Aim of the exercise:
Beginning at the line that contains "2576x1448 pixels.", transcribe the remaining lines of the listing exactly; include the final line and omit everything before.

§

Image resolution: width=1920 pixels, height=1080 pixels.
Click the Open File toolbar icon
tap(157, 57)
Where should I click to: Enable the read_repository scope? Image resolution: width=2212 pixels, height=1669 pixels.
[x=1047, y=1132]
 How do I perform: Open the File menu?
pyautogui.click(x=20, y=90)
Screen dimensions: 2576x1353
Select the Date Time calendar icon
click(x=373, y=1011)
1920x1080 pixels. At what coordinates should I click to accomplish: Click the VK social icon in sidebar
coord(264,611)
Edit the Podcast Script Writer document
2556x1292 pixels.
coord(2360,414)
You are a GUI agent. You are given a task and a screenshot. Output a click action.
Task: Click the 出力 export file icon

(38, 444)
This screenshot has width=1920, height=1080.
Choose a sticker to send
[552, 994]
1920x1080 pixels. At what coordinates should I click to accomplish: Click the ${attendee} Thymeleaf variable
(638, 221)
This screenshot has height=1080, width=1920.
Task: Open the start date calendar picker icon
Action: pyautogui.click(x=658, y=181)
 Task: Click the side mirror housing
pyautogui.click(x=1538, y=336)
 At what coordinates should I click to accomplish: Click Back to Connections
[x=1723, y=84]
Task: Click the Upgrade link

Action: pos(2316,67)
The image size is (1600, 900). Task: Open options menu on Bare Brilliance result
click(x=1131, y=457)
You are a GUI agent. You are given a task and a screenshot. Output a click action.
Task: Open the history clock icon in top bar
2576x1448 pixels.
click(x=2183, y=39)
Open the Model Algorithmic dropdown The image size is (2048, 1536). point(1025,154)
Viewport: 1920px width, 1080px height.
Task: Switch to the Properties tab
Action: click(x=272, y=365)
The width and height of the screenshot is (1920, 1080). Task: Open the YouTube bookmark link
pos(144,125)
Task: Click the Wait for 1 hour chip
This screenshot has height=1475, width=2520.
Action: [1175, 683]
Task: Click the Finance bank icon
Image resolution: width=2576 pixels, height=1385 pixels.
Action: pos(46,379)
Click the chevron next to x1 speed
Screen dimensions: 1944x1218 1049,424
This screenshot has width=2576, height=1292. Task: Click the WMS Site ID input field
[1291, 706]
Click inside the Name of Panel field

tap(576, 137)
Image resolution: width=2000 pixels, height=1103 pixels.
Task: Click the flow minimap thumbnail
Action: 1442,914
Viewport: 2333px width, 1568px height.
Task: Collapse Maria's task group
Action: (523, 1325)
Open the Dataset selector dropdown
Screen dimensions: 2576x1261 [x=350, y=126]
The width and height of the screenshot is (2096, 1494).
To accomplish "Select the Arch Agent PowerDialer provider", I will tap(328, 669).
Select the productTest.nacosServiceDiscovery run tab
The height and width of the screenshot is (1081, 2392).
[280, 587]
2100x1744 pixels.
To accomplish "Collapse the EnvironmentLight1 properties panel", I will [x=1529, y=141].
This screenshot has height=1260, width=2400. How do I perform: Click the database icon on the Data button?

§

Response area:
2576x1448 pixels.
click(x=2183, y=39)
Open the Model Algorithmic dropdown The image size is (2048, 1536). point(1025,154)
Viewport: 1920px width, 1080px height.
Task: Switch to the Properties tab
Action: click(x=272, y=365)
The width and height of the screenshot is (1920, 1080). Task: Open the YouTube bookmark link
pos(144,125)
Task: Click the Wait for 1 hour chip
This screenshot has height=1475, width=2520.
Action: [1175, 683]
Task: Click the Finance bank icon
Image resolution: width=2576 pixels, height=1385 pixels.
Action: pos(46,379)
Click the chevron next to x1 speed
Screen dimensions: 1944x1218 1049,424
This screenshot has width=2576, height=1292. Task: Click the WMS Site ID input field
[1291, 706]
Click inside the Name of Panel field

tap(576, 137)
Image resolution: width=2000 pixels, height=1103 pixels.
Task: Click the flow minimap thumbnail
Action: 1442,914
Viewport: 2333px width, 1568px height.
Task: Collapse Maria's task group
Action: (523, 1325)
Open the Dataset selector dropdown
Screen dimensions: 2576x1261 [x=350, y=126]
The width and height of the screenshot is (2096, 1494).
To accomplish "Select the Arch Agent PowerDialer provider", I will tap(328, 669).
Select the productTest.nacosServiceDiscovery run tab
The height and width of the screenshot is (1081, 2392).
[280, 587]
2100x1744 pixels.
To accomplish "Collapse the EnvironmentLight1 properties panel", I will [x=1529, y=141].
This screenshot has height=1260, width=2400. How do I perform: Click the database icon on the Data button?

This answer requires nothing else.